WORK TO COMPLETE:
After locating the line containing "Viewport: 1456px width, 819px", transcribe that line and all following lines exactly, stopping only at the end of the records.

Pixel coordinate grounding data
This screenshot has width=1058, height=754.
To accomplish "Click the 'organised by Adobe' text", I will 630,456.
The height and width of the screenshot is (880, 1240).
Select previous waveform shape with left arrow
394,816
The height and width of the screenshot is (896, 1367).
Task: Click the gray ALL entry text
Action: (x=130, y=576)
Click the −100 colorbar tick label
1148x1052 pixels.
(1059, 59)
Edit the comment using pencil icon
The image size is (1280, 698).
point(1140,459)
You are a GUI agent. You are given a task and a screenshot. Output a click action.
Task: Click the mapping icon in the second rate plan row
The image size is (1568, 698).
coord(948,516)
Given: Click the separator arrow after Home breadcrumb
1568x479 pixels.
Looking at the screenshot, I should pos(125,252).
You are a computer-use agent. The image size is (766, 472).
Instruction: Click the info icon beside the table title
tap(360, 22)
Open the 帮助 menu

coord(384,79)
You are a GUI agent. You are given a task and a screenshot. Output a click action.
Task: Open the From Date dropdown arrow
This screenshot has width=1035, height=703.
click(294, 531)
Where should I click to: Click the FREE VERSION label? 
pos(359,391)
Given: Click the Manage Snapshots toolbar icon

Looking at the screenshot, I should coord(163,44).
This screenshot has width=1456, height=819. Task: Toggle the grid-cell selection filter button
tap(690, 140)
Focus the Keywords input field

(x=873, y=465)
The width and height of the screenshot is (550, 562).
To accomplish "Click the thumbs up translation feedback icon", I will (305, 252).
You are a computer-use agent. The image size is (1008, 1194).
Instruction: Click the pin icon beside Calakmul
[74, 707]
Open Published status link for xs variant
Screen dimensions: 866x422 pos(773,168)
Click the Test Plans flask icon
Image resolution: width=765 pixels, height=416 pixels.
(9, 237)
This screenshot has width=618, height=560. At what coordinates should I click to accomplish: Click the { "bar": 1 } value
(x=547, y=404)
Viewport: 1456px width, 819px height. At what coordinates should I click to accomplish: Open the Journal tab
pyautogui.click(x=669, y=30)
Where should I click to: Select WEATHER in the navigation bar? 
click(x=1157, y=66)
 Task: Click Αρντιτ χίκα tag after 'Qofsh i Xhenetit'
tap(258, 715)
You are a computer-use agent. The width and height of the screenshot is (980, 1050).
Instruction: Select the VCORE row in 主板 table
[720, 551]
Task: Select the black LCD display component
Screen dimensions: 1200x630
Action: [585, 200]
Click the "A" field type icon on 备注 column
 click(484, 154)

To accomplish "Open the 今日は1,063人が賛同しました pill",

ANSWER TO THE PROBLEM:
Viewport: 1456px width, 819px height. At what coordinates should I click to accomplish: Open the Journal tab
pyautogui.click(x=669, y=30)
Where should I click to: Select WEATHER in the navigation bar? 
click(x=1157, y=66)
 Task: Click Αρντιτ χίκα tag after 'Qofsh i Xhenetit'
tap(258, 715)
You are a computer-use agent. The width and height of the screenshot is (980, 1050).
Instruction: Select the VCORE row in 主板 table
[720, 551]
Task: Select the black LCD display component
Screen dimensions: 1200x630
Action: [585, 200]
Click the "A" field type icon on 备注 column
 click(484, 154)

To accomplish "Open the 今日は1,063人が賛同しました pill",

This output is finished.